「館蔭の杜」を眺めつ つれづれに

窓外の森を眺めながら時々の想いを綴る

天皇寺と伊達宗清廟(大和町・吉岡)

2015年06月07日 | 日記
大和町吉岡の住宅街の中に広大な敷地を持つ「香積山天皇寺」がある。


この寺は、元和2年(1616)吉岡城の完成・城下町開府とともに鶴巣下草から現在の地に移されたといわれる。

寺の東側に参道の入口があり、寺の門柱の脇に、吉岡城主であった伊達宗清公と、伊達政宗公の側室で宗清公の養母であった飯坂の局の墓を案内する大和町の標柱が建てられている。



100メートル位参道を進むと大きな山門がある。
「仁王門」といわれる門で、相当な年数を経ているらしく、柱の根元は朽ちかけ、茅葺の屋根は修理中で覆いがかけられていた。



門の左の壁に
「二十番天皇寺 あまてら寿 わかおほ君の 道な良蕗 かを里は法話 庭も榮む」?
の和歌と思われる額が、



右には「薩波若」という額が掲げられていた。 



山門の右側に鐘楼の土台だけが露わになっており、



改築修理中の模様で山門の裏脇に鐘が置かれていた。



寺の本堂は、瓦葺きのどっしりと落ち着いた風格のある建物で、



大棟や破風など至る所に伊達の紋が取付られていた。



本堂前の池にあ菖蒲の花が咲き誇っていたが、



この池は「ひさご池」といい、本堂の前にこの池に関わる長文の説明が書かれていた。



秀吉が天下統一した後、諸大名が秀吉に恭順の意を示すため、秀吉のシンボルである「千成瓢箪」にあやかって盛んに瓢箪池を造ったという。
政宗も領内に瓢箪池を造らせたが、家康の天下となって、政宗は各大名と同様に家康の気持ちを慮って瓢箪池の取り壊したが、この池は木柵を用いて作ったために腐食が進んで瓢箪の形が崩れてしまったため、取り壊されずに後々まで残ったとのことである。



本堂に向って左手が墓地になっているが、吉岡城主であった伊達宗清公(政宗の三男)の墓は左の奥にある。
広い区画の中に意外と小ぶりな五輪の塔が建てられ、手前に宗清公の経歴などの説明板が立っていた。

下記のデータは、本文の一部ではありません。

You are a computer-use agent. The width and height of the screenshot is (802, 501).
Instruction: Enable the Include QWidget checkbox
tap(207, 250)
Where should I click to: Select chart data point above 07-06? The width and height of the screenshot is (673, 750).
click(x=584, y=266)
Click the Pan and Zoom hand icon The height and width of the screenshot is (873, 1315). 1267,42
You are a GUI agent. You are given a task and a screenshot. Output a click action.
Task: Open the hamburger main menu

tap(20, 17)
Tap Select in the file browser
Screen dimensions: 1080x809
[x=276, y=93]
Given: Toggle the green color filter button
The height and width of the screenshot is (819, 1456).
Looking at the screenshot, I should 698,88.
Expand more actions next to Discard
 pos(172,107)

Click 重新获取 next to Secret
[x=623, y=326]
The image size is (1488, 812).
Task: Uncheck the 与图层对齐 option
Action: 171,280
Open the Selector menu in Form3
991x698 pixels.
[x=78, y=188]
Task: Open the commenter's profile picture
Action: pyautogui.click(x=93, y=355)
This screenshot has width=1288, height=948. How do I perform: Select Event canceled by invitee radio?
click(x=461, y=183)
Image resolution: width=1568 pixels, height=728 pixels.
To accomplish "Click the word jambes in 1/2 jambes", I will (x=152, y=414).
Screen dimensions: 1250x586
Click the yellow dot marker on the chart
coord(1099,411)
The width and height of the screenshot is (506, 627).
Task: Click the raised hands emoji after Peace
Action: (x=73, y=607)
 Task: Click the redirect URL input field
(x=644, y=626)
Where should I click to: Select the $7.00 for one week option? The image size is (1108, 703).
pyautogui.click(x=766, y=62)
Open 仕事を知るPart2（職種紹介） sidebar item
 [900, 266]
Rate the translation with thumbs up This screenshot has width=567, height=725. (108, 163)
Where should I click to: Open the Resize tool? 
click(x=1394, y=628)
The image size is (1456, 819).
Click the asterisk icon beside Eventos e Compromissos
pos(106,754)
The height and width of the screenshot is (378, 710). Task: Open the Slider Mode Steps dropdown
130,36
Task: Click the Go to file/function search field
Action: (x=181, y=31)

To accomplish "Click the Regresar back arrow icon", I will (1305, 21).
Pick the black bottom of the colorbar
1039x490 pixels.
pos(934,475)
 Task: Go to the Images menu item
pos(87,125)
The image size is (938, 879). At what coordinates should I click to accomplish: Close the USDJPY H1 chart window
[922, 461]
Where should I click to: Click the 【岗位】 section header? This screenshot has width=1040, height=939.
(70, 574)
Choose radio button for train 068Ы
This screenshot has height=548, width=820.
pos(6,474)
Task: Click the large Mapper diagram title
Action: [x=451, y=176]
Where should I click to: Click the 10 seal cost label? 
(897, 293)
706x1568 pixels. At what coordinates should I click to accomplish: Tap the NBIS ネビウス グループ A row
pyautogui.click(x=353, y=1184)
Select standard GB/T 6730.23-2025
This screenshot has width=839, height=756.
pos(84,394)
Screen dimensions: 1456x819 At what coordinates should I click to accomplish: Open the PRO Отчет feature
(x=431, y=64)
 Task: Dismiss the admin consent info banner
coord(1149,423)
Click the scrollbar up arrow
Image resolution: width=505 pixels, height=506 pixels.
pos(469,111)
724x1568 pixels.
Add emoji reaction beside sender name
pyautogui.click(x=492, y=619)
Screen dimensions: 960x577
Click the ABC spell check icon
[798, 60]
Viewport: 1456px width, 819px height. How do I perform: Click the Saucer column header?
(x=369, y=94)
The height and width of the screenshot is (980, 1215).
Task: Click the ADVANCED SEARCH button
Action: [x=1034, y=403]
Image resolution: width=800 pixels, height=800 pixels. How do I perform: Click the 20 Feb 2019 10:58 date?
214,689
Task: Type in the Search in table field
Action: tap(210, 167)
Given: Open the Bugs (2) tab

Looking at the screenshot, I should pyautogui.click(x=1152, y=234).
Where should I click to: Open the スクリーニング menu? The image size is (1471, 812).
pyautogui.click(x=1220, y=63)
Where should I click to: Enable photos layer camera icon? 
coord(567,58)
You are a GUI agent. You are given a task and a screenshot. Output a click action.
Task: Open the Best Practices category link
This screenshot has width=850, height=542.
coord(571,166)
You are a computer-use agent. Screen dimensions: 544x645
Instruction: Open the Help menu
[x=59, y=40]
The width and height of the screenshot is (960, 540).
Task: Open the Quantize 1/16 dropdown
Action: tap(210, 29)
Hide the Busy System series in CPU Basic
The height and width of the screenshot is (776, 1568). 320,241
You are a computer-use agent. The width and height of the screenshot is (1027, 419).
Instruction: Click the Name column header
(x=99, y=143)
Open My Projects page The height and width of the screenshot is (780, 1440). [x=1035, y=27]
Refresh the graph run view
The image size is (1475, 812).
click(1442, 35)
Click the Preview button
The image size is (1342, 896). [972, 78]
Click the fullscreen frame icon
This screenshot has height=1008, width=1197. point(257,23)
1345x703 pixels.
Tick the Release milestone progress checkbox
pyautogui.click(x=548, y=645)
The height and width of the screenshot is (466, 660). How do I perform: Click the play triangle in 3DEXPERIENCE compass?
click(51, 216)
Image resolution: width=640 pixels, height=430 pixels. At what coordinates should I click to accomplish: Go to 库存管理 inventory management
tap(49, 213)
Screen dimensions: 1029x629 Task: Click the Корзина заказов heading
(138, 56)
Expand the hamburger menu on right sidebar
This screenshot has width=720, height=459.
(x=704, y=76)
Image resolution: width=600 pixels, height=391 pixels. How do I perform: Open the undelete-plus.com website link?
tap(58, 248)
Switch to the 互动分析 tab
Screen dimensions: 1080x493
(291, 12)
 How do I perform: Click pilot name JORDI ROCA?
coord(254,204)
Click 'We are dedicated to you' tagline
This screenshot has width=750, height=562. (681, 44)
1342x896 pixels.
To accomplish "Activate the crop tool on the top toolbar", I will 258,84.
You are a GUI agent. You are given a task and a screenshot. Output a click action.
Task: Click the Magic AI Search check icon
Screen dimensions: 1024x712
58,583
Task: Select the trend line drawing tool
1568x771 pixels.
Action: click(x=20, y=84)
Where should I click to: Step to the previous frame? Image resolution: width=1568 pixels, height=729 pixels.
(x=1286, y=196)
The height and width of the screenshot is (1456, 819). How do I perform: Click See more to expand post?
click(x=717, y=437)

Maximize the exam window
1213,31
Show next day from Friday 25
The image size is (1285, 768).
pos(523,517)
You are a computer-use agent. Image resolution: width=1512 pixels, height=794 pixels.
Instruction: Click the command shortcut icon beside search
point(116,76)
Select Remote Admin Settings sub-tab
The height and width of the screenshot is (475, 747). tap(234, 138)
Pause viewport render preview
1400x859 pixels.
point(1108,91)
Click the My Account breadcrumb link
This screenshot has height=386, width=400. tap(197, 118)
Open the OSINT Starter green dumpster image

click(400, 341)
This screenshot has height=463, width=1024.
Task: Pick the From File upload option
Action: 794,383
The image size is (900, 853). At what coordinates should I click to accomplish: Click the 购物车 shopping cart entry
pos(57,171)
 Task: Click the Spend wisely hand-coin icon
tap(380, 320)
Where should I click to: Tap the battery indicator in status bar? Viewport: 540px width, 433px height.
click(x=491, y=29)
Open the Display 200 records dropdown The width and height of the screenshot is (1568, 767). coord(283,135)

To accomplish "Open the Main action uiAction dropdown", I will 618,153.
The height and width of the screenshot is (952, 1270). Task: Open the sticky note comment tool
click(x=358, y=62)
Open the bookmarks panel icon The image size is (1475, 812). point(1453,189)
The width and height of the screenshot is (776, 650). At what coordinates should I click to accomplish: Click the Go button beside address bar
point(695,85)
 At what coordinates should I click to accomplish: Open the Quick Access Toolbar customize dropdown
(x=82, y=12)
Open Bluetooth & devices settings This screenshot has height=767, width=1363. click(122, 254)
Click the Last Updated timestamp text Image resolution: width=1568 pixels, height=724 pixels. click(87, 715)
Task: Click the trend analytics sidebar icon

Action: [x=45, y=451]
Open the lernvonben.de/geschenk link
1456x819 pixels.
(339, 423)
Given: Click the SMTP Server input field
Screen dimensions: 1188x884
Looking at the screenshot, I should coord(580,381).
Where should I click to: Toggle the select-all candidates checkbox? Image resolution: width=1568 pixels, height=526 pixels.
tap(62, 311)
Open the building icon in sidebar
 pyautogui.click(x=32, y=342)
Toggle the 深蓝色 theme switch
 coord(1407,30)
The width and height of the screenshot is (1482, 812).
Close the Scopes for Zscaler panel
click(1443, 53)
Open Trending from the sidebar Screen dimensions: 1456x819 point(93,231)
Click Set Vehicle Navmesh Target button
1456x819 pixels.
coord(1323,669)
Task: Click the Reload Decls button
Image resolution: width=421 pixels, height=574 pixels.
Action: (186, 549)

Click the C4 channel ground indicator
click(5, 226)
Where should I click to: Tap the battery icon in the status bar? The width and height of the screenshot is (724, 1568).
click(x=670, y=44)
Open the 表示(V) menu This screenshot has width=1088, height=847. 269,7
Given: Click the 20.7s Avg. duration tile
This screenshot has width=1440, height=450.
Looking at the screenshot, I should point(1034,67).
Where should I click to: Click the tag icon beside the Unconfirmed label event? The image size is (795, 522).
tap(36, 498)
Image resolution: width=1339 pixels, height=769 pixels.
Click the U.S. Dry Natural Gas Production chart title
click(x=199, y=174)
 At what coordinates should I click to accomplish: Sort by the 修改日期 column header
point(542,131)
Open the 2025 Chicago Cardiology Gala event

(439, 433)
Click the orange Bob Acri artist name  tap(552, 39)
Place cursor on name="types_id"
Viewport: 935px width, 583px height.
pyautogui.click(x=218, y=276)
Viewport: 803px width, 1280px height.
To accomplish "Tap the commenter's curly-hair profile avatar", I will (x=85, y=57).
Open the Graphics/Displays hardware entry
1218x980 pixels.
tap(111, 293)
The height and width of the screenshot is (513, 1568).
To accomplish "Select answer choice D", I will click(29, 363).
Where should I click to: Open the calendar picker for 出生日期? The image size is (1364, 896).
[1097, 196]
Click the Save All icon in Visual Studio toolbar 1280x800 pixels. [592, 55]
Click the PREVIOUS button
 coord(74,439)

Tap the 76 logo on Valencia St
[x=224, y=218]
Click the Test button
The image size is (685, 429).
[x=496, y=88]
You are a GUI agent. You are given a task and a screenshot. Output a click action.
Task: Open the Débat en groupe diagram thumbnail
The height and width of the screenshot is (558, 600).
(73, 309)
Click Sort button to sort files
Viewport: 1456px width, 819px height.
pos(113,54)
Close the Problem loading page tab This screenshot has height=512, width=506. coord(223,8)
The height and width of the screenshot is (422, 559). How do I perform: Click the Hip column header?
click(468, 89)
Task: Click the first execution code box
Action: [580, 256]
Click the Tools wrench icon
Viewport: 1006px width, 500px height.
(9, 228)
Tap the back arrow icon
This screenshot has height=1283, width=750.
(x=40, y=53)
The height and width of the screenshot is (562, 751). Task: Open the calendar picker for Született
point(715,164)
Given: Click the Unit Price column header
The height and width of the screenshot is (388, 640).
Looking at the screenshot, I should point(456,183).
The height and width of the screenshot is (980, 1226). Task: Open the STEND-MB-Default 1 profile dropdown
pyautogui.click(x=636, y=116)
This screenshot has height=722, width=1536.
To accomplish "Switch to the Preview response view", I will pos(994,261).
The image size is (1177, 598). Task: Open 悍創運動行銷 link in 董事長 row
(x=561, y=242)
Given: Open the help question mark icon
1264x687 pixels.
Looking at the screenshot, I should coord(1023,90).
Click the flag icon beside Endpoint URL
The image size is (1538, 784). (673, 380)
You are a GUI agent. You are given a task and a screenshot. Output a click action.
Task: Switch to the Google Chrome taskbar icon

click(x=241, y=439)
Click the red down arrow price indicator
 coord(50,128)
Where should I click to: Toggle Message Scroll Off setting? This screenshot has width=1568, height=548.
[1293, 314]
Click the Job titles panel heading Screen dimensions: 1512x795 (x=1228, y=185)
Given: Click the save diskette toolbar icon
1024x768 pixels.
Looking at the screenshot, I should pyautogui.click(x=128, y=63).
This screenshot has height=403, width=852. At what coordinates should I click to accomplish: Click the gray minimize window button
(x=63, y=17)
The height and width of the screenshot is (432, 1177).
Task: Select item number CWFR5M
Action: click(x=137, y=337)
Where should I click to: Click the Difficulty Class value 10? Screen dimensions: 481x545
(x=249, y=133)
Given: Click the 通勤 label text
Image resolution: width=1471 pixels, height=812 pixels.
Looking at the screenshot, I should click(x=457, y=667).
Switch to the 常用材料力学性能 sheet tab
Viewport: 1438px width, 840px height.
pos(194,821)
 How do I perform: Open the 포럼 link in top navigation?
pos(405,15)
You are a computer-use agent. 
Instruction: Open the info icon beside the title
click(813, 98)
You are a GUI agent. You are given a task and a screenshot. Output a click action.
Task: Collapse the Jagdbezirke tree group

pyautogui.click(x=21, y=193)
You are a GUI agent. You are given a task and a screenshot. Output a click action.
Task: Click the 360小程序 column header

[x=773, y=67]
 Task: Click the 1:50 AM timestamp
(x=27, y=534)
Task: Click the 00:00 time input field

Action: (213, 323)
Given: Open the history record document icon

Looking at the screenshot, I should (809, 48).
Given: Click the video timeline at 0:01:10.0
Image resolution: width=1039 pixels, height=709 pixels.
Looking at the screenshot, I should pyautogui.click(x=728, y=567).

伊達 宗清は、江戸時代初期の仙台藩一門の重臣。黒川郡吉岡城館主。
慶長5年(1600年)伊達政宗の三男として生まれる。
慶長9年(1604年)に飯坂宗康の養嗣子となる。
慶長15年(1610年)に11歳で元服し、後に伊達姓を賜り伊達河内守宗清と称した。
黒川郡吉岡3万8千石を領し下草城に入り、元和元年(1615年)に吉岡城の築城にかかり、翌年に吉岡城に移った。
子に恵まれないまま、寛永11年(1634年)7月22日に死去した。(享年35才)。
死去の際に大和田佐渡ほか7人が殉死した。




五輪の塔には、地・水・月・火・空 の5文字が刻まれていた。




「飯坂の局」の墓は墓地の中央奥にある。



左手前に「飯坂の局」の経歴などを書いた説明板が建てられ経歴の説明書きがあった。



伊達政宗の側室。伊達秀宗の生母、伊達宗清の義母。別名(松森の局、吉岡の局)
飯坂城主・飯坂右近宗康の次女として生まれ、伊達政宗の側室となって米沢城に入り「飯坂の局」と呼ばれるようになる。
1591年秀宗を産む。
後に疱瘡を患い、米沢から松森に移って隠棲し「松森の局」と呼ばれるようになる。
1604年、生母の新造の方を亡くした政宗の三男・伊達宗清を引き取って養子とし、翌年に実家の飯坂家を継がせた。
1616年、吉岡城主となった宗清に伴って吉岡に移り「吉岡の局」と呼ばれた。
1634年に66歳で死去した。


こちらの墓石も、五輪の塔で宗清公のものと同様に、地・水・月・火・空 の5文字が刻まれていた。



 
※ 地・水・火・風・空は「五大」といわれ、宇宙(あらゆる世界)を構成しているとするの五つの要素

  地 - 大地・地球を意味し、固い物、動きや変化に対して抵抗する性質。
  水 - 流体、無定形の物、流動的な性質、変化に対して適応する性質。
  火 - 力強さ、情熱、何かをするための動機づけ、欲求などを表す。
  風 - 成長、拡大、自由を表す。
  空 - サンスクリット語(アーカーシャ)の訳。虚空とも訳される。